How long were you out of work for?
My university is really wonderful and very supportive. I did the surgery over my summer break, where normally I’d be teaching, performing and touring. I wasn’t out about my cancer or my surgery until the day before, where I dropped this social media bomb on everyone. Someone said, “Just set up a GoFundMe campaign.” And I didn’t want to be asking for money, but I did realize I’d be out of work. And when I opened it, I’d opened up $8,000 worth of people sending in money for me. That basically was as much as I would make over the summer. That was all burlesque community and family and friends.

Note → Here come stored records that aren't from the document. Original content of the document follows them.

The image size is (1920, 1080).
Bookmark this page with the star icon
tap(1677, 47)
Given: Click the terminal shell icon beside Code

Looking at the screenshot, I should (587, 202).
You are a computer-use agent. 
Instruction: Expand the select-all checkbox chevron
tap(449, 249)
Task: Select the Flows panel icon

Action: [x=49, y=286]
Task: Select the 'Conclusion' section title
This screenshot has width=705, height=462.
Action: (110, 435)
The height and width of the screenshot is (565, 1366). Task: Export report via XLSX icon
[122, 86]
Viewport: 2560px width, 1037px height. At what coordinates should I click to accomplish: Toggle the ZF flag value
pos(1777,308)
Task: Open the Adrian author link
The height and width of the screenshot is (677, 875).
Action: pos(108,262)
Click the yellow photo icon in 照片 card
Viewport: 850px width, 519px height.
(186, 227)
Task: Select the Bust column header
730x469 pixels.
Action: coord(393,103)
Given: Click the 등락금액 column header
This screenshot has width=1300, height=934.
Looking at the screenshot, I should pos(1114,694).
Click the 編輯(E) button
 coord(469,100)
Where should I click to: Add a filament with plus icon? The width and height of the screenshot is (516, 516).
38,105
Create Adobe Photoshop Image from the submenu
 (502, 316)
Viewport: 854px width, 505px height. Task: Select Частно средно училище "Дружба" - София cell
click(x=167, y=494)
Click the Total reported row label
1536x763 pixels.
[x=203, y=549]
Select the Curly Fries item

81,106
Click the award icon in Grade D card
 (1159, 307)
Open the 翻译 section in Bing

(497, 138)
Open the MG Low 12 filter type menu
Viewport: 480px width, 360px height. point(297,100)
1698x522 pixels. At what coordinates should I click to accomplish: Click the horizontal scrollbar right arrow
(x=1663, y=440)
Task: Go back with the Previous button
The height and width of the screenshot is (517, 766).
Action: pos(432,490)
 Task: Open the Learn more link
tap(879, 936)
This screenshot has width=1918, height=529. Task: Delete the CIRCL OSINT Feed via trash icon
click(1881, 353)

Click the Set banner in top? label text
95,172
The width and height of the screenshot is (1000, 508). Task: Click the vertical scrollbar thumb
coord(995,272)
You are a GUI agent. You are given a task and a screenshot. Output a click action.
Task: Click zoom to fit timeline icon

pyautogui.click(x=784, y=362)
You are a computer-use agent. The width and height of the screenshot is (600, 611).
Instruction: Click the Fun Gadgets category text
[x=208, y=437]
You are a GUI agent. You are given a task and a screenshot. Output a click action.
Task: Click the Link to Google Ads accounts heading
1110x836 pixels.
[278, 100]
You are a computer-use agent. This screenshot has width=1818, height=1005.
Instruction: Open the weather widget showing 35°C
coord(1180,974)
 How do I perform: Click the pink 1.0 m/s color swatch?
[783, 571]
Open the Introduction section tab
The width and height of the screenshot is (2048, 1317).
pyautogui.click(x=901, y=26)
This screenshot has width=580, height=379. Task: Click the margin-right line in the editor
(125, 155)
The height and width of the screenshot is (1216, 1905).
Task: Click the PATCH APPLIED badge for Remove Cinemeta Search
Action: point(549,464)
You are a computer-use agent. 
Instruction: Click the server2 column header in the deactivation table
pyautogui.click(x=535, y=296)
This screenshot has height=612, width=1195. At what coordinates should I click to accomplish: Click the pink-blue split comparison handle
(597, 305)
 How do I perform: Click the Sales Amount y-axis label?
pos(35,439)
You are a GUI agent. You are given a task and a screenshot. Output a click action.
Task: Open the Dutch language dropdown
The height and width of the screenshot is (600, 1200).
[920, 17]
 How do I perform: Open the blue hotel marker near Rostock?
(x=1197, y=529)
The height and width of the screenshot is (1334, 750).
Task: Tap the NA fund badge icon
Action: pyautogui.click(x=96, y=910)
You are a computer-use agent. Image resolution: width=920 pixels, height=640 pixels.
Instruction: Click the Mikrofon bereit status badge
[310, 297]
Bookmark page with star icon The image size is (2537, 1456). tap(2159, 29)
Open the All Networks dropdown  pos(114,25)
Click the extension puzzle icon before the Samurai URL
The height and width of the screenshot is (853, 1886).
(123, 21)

Tell us about this year’s Golden Pasties Awards.
The Golden Pasties was my first time on stage after all of this, wearing a costume that I had had in a box since my cancer. Since my face started going south, I just didn’t really want to perform or make art. I do walk with a cane now, so I walked on stage with my cane, wearing a very short set of high heels and got to announce an award and win an award as well.